EXTRAIT DU TEXTE:
+-------+
Sur les traces de Lévi-Strauss, Lacan et Foucault, filant comme le sable au vent marin...
24 Août 2019
- Je n'ai pu résister à la tentation d'utiliser ce GIF à la première occasion.
- Ça devient du grand n'importe quoi ce blog !
- Comme je te l'ai déjà dit, je laisse flotter les rubans ces temps-ci, je suis en vacances, en repos, je fais relâche. Du coup je suis plus sensible aux petites choses qui traînent à la périphérie du regard.
- Allez vas-y sans te faire prier...
- Puisque l'auditoire m'y invite !
En jouant avec cette idée d'oignon, piquée à Grothendieck, dans deux articles (note 1), l'un traitant de chamanisme et l'autre de relativité restreinte, j'avais mon petit démon personnel qui me susurrait à l'oreille : "il y a deux façons de couper un oignon".
Et puis hier, je vais au bout des vidéos de Richard Taillet sur la relativité générale, dans lesquelles il aborde la représentation des trous noirs, et la définition du rayon de Schwarzschild, qui conduit à imaginer un horizon infranchissable au-delà duquel le trou noir absorbe tout. En l'écoutant, je comprends qu'en fait cette "limite" est intimement liée au choix de la représentation, qu'il existe d'autres systèmes de coordonnées permettant de concevoir le passage de cet horizon (note 2).
+-------+
LIGNES PRÉSENTÉES:
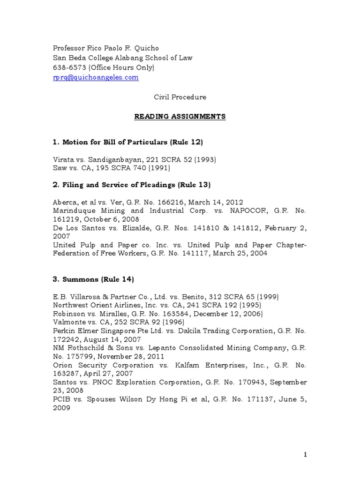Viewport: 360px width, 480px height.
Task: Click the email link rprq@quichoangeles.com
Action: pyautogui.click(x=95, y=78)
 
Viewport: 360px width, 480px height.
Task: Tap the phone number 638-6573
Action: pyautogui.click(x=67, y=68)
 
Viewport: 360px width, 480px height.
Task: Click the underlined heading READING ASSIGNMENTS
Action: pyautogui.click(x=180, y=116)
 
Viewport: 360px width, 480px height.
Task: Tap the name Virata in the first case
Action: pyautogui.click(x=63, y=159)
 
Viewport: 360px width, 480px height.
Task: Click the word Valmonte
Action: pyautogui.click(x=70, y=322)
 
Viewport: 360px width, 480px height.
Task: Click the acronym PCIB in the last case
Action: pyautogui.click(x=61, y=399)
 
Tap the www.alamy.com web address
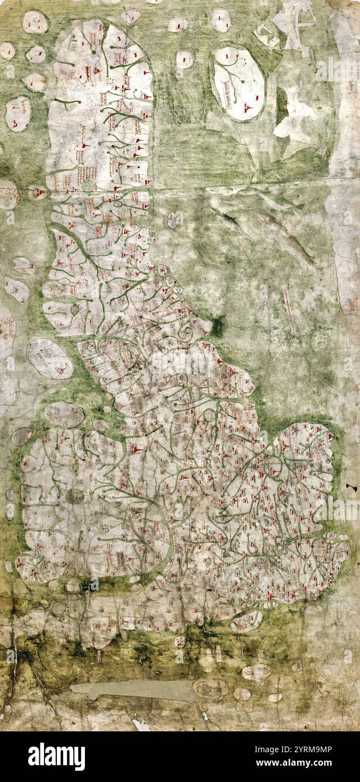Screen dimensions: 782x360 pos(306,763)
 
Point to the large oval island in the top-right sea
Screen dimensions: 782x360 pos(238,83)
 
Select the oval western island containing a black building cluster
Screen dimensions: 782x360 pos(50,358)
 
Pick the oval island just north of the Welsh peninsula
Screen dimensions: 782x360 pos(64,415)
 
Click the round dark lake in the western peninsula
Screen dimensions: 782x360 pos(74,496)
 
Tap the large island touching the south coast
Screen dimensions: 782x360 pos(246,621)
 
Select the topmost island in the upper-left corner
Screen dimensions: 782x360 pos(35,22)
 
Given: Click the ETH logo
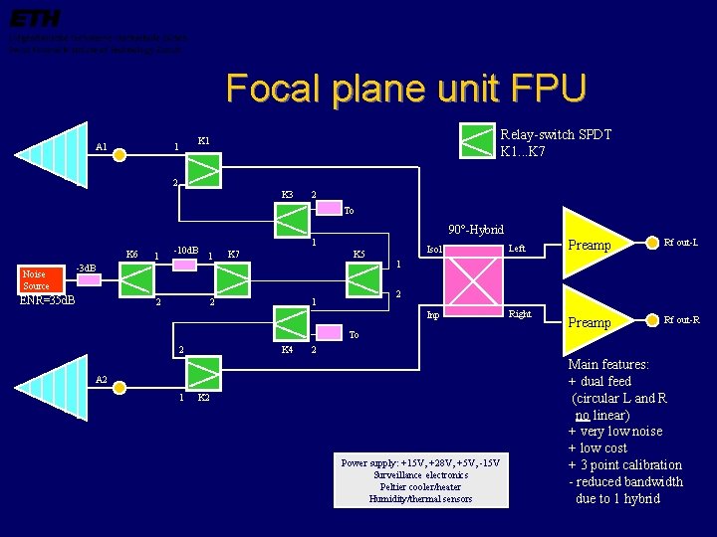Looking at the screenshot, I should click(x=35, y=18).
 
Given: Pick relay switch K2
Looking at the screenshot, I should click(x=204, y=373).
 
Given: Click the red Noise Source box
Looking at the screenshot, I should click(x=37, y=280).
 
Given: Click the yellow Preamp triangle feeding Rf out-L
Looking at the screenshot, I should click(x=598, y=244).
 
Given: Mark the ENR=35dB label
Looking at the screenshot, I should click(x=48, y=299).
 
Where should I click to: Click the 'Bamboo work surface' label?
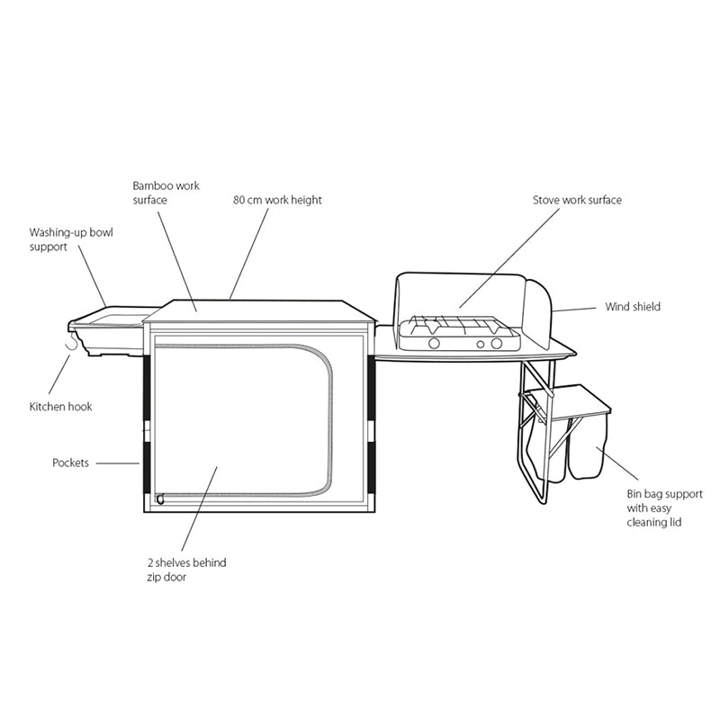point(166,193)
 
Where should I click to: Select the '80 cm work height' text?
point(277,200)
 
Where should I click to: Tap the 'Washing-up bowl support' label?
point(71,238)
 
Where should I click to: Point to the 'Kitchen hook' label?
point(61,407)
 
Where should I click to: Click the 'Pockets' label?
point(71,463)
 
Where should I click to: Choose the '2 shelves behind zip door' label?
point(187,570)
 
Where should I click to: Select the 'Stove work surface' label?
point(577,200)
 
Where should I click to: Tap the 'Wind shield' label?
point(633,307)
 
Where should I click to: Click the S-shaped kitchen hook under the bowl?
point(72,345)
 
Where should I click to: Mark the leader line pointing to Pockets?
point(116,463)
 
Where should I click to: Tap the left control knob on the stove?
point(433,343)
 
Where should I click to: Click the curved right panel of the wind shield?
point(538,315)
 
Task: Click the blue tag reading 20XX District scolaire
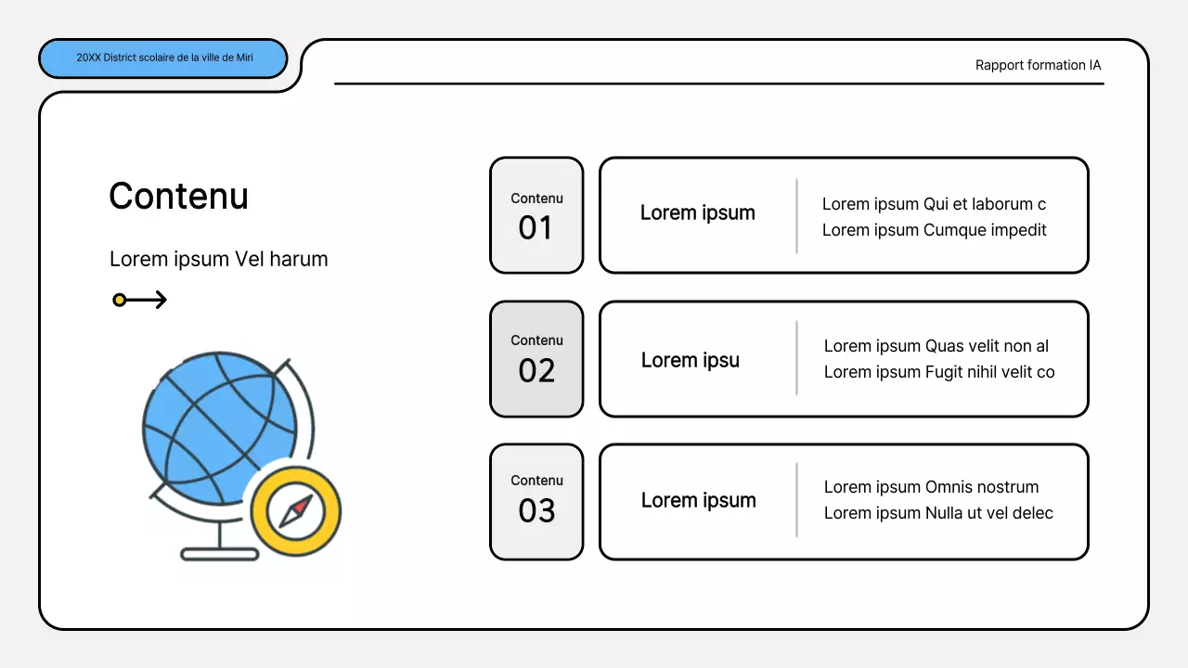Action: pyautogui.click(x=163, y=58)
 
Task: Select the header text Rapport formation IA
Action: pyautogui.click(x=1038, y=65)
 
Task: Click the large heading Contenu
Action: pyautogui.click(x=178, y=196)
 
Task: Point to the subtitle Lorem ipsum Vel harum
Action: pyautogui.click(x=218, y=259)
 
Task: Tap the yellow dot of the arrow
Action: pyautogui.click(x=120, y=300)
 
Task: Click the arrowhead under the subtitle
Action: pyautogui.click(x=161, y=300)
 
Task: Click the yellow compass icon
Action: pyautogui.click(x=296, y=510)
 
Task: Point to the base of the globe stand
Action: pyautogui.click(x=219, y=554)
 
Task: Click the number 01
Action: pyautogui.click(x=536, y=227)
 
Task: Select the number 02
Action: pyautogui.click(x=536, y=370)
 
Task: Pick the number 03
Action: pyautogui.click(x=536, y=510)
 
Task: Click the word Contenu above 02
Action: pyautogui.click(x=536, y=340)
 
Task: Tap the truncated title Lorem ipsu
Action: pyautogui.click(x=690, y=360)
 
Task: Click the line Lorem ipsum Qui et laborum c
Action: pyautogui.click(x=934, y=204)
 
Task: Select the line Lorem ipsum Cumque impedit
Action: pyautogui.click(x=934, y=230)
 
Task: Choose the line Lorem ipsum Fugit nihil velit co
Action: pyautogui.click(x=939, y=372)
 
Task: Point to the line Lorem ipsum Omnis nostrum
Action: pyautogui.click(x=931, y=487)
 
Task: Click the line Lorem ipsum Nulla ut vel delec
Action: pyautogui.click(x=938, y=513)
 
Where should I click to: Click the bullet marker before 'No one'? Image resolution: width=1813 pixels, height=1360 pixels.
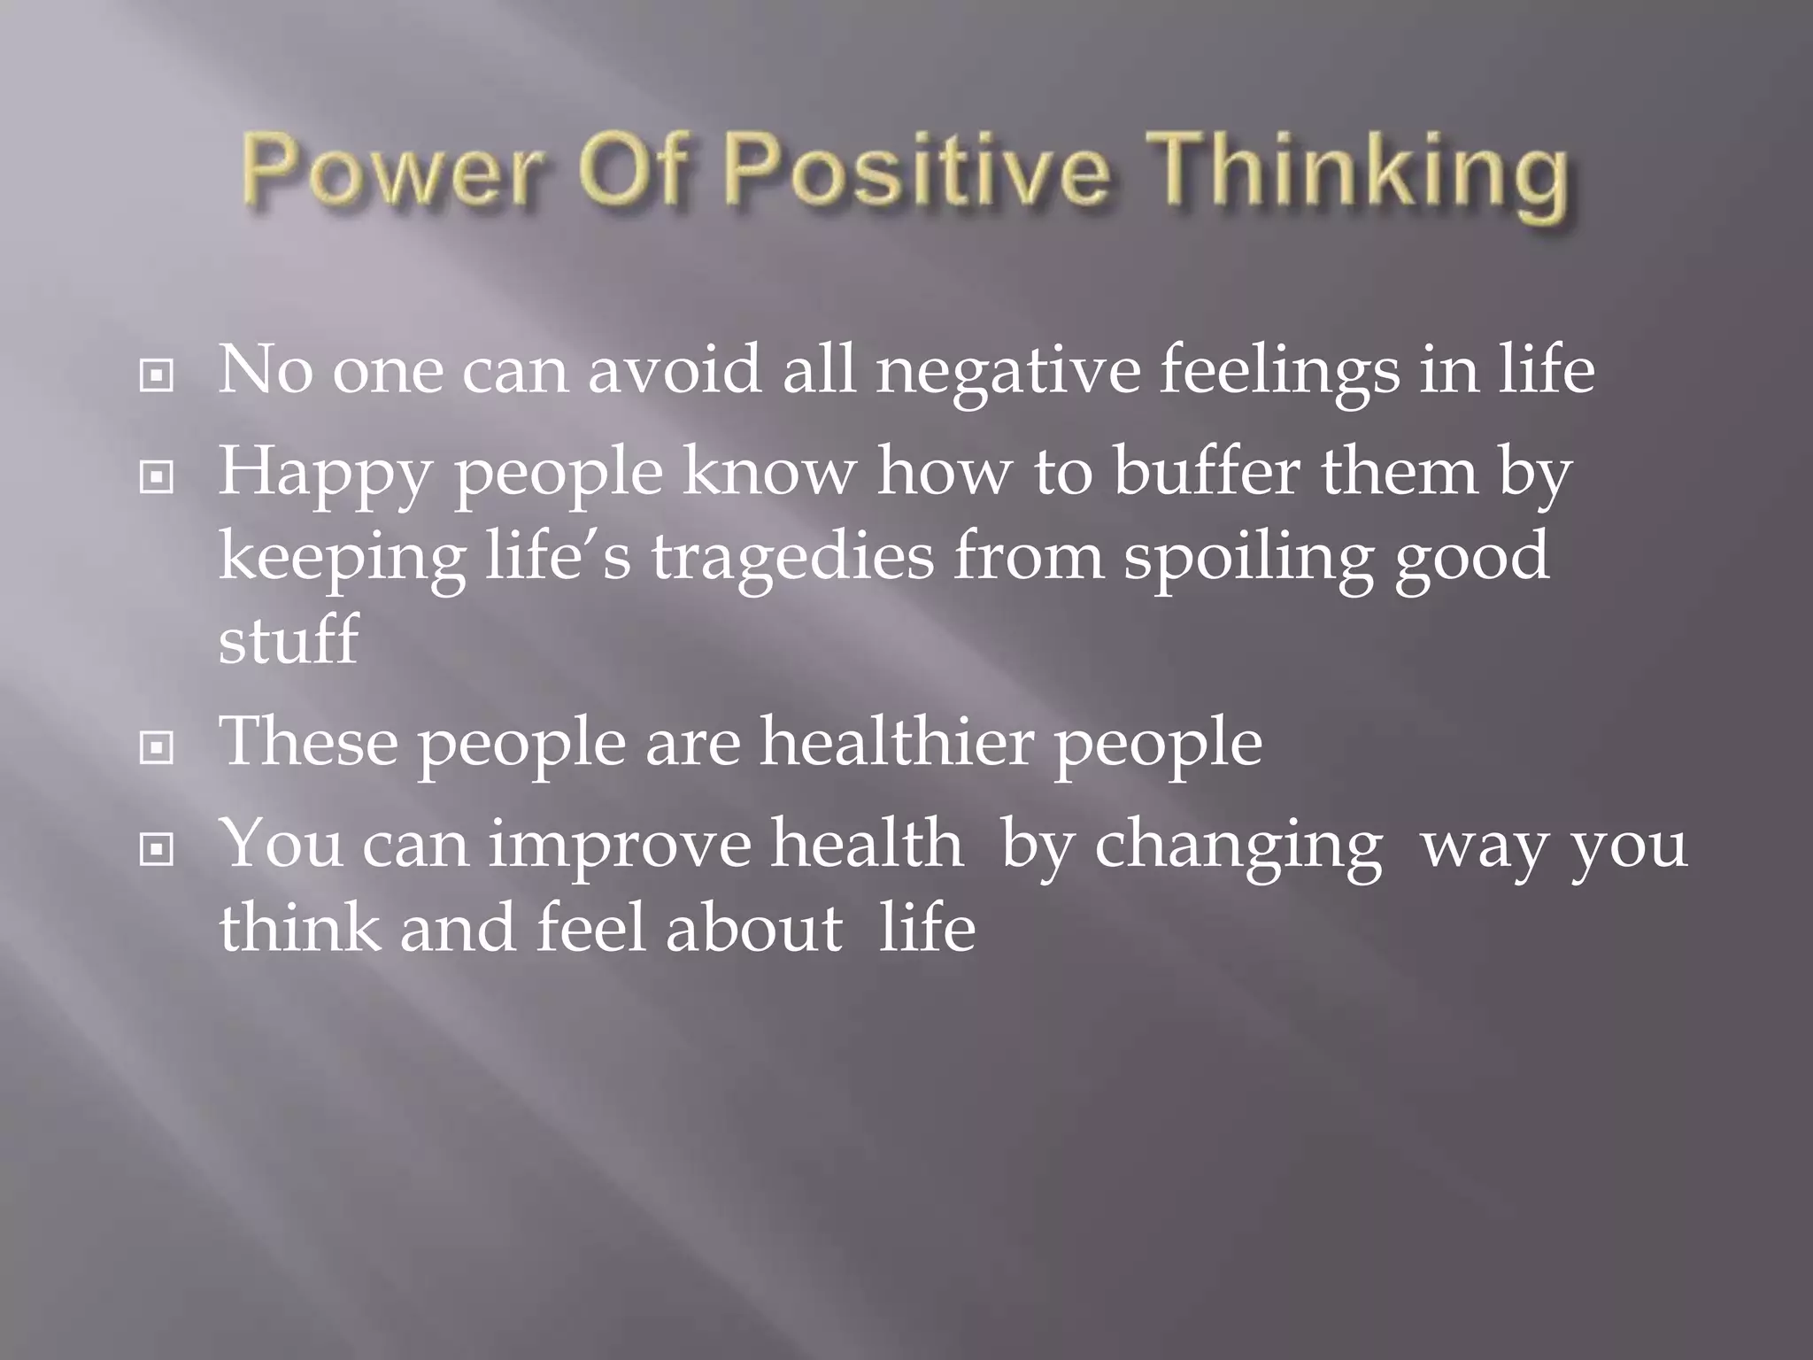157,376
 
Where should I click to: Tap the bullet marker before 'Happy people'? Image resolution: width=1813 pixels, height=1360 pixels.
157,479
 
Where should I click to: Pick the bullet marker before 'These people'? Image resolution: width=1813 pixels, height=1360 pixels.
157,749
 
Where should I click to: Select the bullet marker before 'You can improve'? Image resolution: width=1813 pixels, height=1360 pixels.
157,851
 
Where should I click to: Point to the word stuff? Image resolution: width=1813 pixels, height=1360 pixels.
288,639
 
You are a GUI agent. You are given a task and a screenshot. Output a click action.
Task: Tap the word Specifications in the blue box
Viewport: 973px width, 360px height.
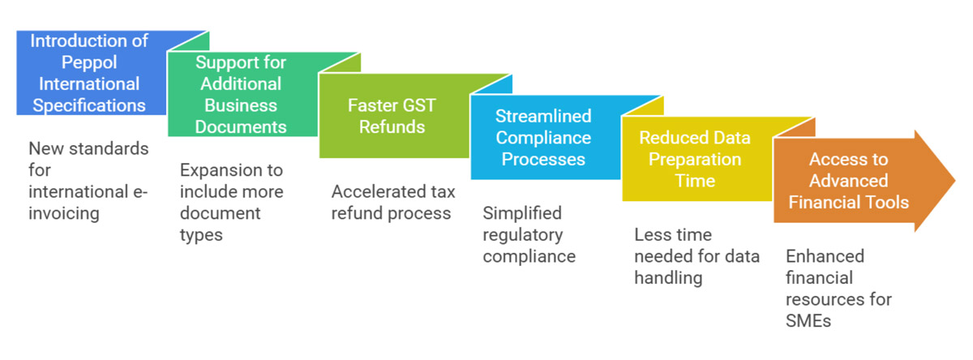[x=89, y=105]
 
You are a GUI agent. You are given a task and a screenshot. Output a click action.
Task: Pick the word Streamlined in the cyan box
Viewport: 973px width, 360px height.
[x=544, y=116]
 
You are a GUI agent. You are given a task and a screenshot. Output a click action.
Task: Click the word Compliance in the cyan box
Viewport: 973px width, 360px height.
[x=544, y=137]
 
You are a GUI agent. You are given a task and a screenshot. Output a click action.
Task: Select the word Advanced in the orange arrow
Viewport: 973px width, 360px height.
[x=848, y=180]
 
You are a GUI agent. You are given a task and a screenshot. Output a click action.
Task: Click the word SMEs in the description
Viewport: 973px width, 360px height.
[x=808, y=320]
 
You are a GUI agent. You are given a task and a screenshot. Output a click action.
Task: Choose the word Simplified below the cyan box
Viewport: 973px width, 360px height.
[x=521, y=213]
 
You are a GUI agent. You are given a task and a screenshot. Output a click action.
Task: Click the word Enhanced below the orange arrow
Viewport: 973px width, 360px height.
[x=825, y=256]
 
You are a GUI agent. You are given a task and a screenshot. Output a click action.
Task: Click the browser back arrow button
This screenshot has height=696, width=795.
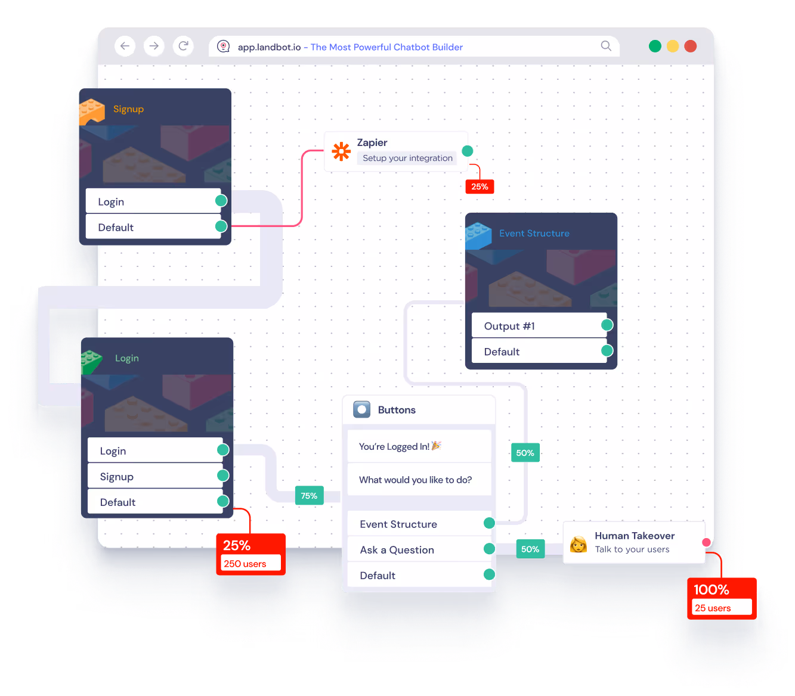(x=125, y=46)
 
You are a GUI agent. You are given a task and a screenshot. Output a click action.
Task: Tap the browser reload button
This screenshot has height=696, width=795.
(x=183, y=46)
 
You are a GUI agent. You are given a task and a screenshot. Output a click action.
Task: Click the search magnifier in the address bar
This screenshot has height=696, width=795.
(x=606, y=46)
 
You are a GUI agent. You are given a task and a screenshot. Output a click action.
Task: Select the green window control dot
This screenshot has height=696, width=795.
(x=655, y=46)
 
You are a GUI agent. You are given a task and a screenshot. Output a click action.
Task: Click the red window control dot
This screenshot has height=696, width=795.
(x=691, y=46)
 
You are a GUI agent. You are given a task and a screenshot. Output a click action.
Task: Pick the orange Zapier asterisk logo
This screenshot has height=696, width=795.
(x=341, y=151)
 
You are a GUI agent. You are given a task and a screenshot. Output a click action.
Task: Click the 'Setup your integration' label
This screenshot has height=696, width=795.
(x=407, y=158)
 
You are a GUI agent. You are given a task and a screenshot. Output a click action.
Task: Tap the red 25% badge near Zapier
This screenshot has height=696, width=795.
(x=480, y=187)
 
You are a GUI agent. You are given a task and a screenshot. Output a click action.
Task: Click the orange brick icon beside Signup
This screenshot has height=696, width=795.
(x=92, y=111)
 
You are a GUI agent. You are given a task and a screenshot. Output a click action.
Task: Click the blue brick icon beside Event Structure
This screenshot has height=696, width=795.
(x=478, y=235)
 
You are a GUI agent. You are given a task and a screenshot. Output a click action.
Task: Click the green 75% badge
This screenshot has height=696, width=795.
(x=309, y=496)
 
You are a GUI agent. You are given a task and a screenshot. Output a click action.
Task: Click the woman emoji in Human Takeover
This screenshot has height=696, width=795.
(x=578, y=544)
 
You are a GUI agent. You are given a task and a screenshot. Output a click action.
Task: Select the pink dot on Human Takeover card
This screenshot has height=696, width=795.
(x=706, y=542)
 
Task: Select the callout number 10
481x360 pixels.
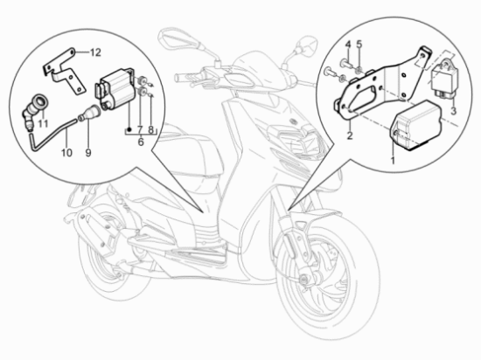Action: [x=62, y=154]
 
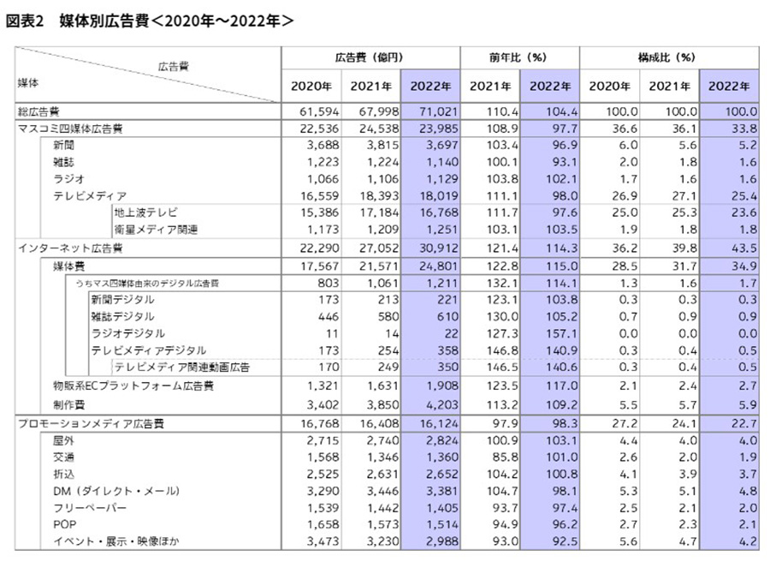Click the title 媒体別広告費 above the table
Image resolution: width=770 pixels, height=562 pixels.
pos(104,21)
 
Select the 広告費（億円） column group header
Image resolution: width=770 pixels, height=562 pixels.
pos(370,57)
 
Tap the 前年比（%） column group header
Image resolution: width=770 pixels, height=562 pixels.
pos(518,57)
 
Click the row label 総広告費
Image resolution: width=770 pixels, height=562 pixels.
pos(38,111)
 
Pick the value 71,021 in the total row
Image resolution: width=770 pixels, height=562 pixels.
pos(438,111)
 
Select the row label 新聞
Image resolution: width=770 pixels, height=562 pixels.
+-------+
Modifiez s'il vous plaît l'extrait du texte en le recopiant en commençant à « Sur les traces » et en finissant à « périphérie du regard. », avec « blog » remplacé par « site ».

TÂCHE RÉALISÉE:
Sur les traces de Lévi-Strauss, Lacan et Foucault, filant comme le sable au vent marin...
24 Août 2019
- Je n'ai pu résister à la tentation d'utiliser ce GIF à la première occasion.
- Ça devient du grand n'importe quoi ce site !
- Comme je te l'ai déjà dit, je laisse flotter les rubans ces temps-ci, je suis en vacances, en repos, je fais relâche. Du coup je suis plus sensible aux petites choses qui traînent à la périphérie du regard.